Il ritorno sull’investimento dalla SEO
Senza girarci troppo intorno (anche perché ho superato le famigerate 500 parole che secondo molti SEO rendono un post idoneo ad essere promosso da BIG G), oggi su molte serp è sempre più difficile far ottenere al cliente un ritorno sull’investimento compiuto in chiave SEO.
I competitor sono tanti e alcuni parecchio grossi, i tempi si allungano, i risultati diventano incerti. In questo contesto, il SEO onesto sa bene che anche solo per provare a raggiungere l’obiettivo, si renderà necessario un investimento in termini di tempo e denaro non indifferente.
E anche se alla fine si porta a casa la medaglia della prima pagina, la guerra ha fatto troppi morti per considerarla vittoriosa. Tradotto in termini markettari, il cliente, in alcuni settori, non riesce a ottenere un ROI positivo sull’investimento compiuto nella SEO.
Per dirla in parole povere, oggi la SEO costa di più e rende di meno. Chiariamo subito un aspetto, se uno è capace a fare SEO e si impegna in modo costante i risultati li raggiunge, ma ciò vale per progetti che il SEO in questione gestisce per sé (homemade), avendo meno vincoli di tempo e risultato.
Il discorso “la SEO costa di più e rende meno” invece riguarda i clienti che si rivolgono al professionista perché vorrebbero, dovrebbero, avere poi un ritorno sull’investimento compiuto. Questo ROI è sempre più tosto da garantire.

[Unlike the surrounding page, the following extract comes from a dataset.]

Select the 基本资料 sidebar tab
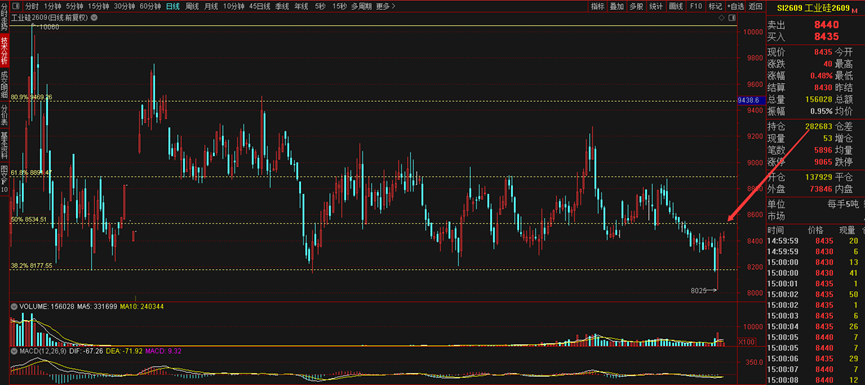 (x=4, y=146)
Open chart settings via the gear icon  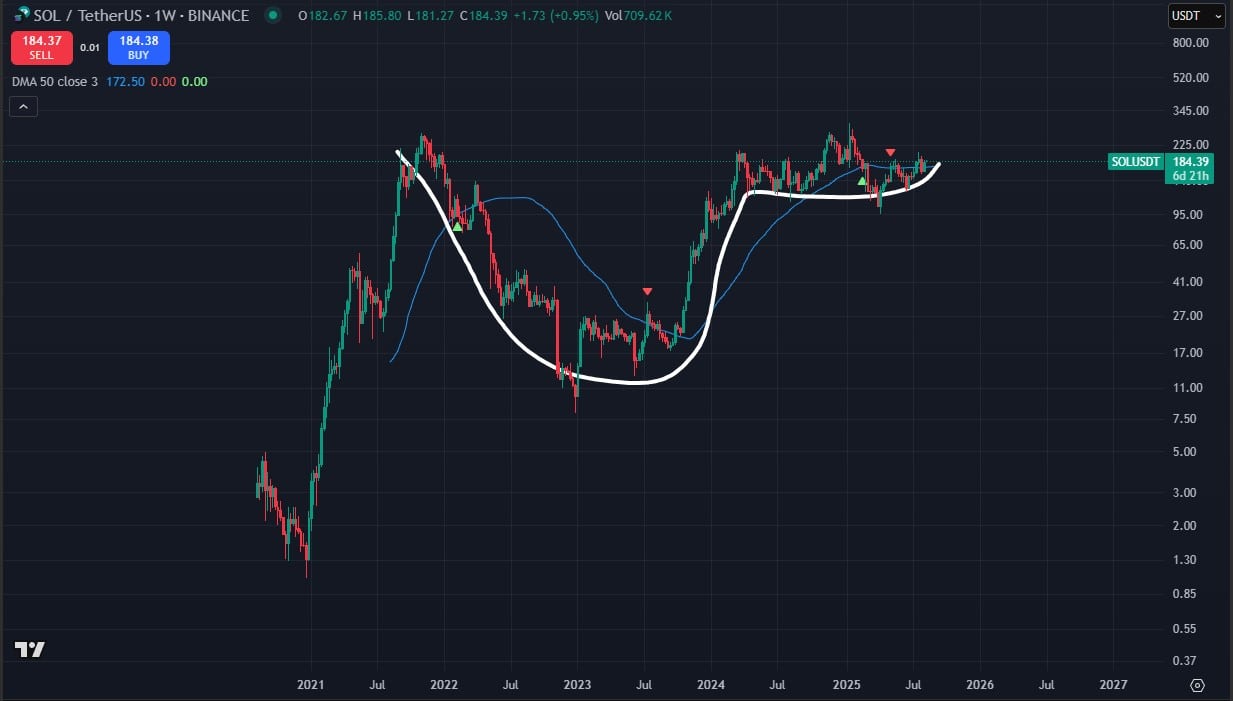coord(1198,686)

Io sposterei dunque il dibattito sulla morte della SEO portando sul banco degli imputati proprio il ROI.
Dunque che fare?
Se il ROI in relazione alla SEO è moribondo (sottolineo ancora in alcuni settori) allora che fare? Innanzitutto urge maggiore onestà intellettuale da parte di molti professionisti.

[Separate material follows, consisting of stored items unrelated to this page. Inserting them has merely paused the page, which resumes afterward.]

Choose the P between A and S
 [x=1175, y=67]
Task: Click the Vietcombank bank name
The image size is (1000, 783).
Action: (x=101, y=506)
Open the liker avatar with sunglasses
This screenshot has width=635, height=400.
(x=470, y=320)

Alcune agenzie per portare a casa il cliente promettono mari e monti e quest’ultimo in buona fede compie il paffuto investimento. Si tratta di un rapporto che poi nella maggior parte dei casi finisce con contrasti, fatture non pagate, minacce di morte (questa volta reale, non figurata come quella della SEO).

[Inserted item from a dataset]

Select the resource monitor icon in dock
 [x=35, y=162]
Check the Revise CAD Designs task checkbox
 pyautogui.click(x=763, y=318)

Il professionista onesto intellettualmente (poi uno può pure sbagliarsi o non riuscire in totale buona fede) sa che magari in un determinato settore, non può plausibilmente ripagare il cliente della cifra che investe mensilmente in SEO.
Si deve rasentare la perfezione sull’on site (ammesso che esista), si devono comprare link sempre più costosi (è vietatissimo dalle linee guida, non fatelo mai), si devono attendere tempi a volte biblici. Alla fine della giostra, spesso non si è divertito nessuno.
Dunque onestà intellettuale. Sul che fare invece sul fronte di continuare a fare questo lavoro, la soluzione è quella già messa in evidenza da molti, ma spesso mal applicata per la sua intrinseca trasversalità.
Occorre cioè ragionare in termini di strategie integrate di marketing (attenzione non ho detto di digital marketing, ma di marketing).
Preso un progetto, e ovviamente un budget, bisogna fermarsi un attimo a riflettere su quali canali dell’universo del marketing (online e offline) possano funzionare meglio. In base a tale pianificazione, e ribadisco al budget, si sceglie il cesto dove porre le proprie uova (o più di uno).
La SEO può essere inclusa o non in una strategia di marketing, e ciò va valutato con onestà e cognizione di causa (entro certi limiti, ovviamente nessuno è Nostradamus).
Il professionista SEO, in definitiva, deve ampliare la propria sfera d’azione e diventare un esperto di marketing a tutto tondo. Ciò comporta anche di suggerire al cliente che si rivolge a lui, chiedendogli servizi SEO, di investire le proprie risorse magari in altri canali di marketing (perdere un cliente, esatto!).
Un concetto molto in voga in questi ultimi anni, quello di Growth Hacker è proprio in linea con questo approccio. Ovvio che è impossibile diventare esperti di tutte le branche del marketing, però urge ampliare le proprie competenze a tutto tondo.
Per approfondire sul Growth Hacking: Growth hacker. Mindset e strumenti per far crescere il tuo business di Raffaele Gaito
Per concludere il discorso: il SEO che si fossilizza solo sulla sua nicchia, rischia di affondare insieme alla nave SEO, che come una portaerei, ha costi di gestione sempre più elevati.